Public Services > Police

Drafting underway on HMIC IT interoperability network code

Neil Merrett Published 24 April 2017

Inspectorate body says it remains too early to set launch date for mechanism to support common ICT adoption standards for police forces; consultation targeted once code is available


Drafting is underway on a proposed network code designed to support improved interoperability in systems and hardware used by police forces, with no date yet set for an eventual launch or the commencement of consultations with elected commissioners on the proposals.

The network code mechanism, which aims to govern the design, procurement and operation of ICT to support “true interoperability” in how forces adopt technology, is being led by Her Majesty's Inspectorate of Constabulary (HMIC) as a means to offer voluntary, but binding agreement of common technology standards.

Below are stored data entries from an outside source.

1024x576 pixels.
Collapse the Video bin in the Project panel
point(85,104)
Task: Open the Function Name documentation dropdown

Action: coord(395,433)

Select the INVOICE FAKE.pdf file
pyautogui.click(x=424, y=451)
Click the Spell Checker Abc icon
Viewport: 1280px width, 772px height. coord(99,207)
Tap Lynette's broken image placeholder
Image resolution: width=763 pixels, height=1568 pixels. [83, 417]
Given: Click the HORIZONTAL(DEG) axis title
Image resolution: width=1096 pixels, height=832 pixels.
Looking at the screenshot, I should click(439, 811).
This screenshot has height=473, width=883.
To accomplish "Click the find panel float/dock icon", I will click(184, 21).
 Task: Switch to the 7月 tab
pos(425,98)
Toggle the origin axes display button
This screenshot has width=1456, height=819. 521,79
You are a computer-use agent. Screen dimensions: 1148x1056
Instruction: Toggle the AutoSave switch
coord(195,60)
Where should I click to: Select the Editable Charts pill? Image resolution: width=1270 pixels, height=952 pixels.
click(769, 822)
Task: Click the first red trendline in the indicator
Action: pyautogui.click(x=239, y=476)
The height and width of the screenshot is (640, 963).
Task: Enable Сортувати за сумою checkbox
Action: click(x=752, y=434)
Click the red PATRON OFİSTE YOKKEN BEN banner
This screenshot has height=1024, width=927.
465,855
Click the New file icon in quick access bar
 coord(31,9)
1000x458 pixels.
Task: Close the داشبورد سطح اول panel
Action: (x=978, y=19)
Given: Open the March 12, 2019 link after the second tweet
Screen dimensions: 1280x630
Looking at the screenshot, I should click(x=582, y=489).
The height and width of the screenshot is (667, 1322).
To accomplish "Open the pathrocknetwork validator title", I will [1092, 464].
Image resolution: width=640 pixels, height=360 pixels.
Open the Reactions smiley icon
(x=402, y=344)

As part of this process, the inspectorate body has completed procurement of legal expertise to draft the code.  However, elected Police and Crime Commissioners (PCCs) are not presently understood to be involved in initial drafting.

A spokesperson for HMIC said that it was expecting to begin consulting with stakeholders on the code when it is ready to be made available to stakeholders such as police forces.   

“We anticipate that the code will be of interest to forces and various other interested parties,” said the spokesperson.

No minimum target had been set with regard to the number of forces required to support the code, although the key intention is for as many organisations as possible to meet interoperability aims, according to HMIC.

Katy Bourne, who leads the technology and digital portfolio for the Association of Police and Crime Commissioners (APCC) said that the organisation was aware of work being undertaken around the network code. Bourne added that Police and Crime Commissioners were expected to examine proposals in detail once they were available.

“Police and Crime Commissioners acknowledge that there is a need for police forces to be able to share information much more effectively in order, amongst other things, to deal with the negative consequences of increasing internet-enabled crime,” she said.

 “We are always interested in looking into how the interoperability of police communication systems can be improved to help protect the public and we are engaged with the work of the National Police Technology Council (NPTC) around such issues through our Police ICT Company.”

The comments follow the recent publication of HMIC’s 2016 State of Policing report.

In his foreword of the annual findings, Sir Thomas Winsor, Her Majesty’s Chief Inspector of Constabulary, himself identifies fragmented police use of technology among key concerns facing forces in the UK, echoing similar sentiments from the Home Office and policing organisations.

As a solution to this, Winsor argued in the report that safety-critical, essential public service sectors such as energy and transport worked to solve their own issues with interoperability through a network code detailing common procedures to ensure service quality and continuation.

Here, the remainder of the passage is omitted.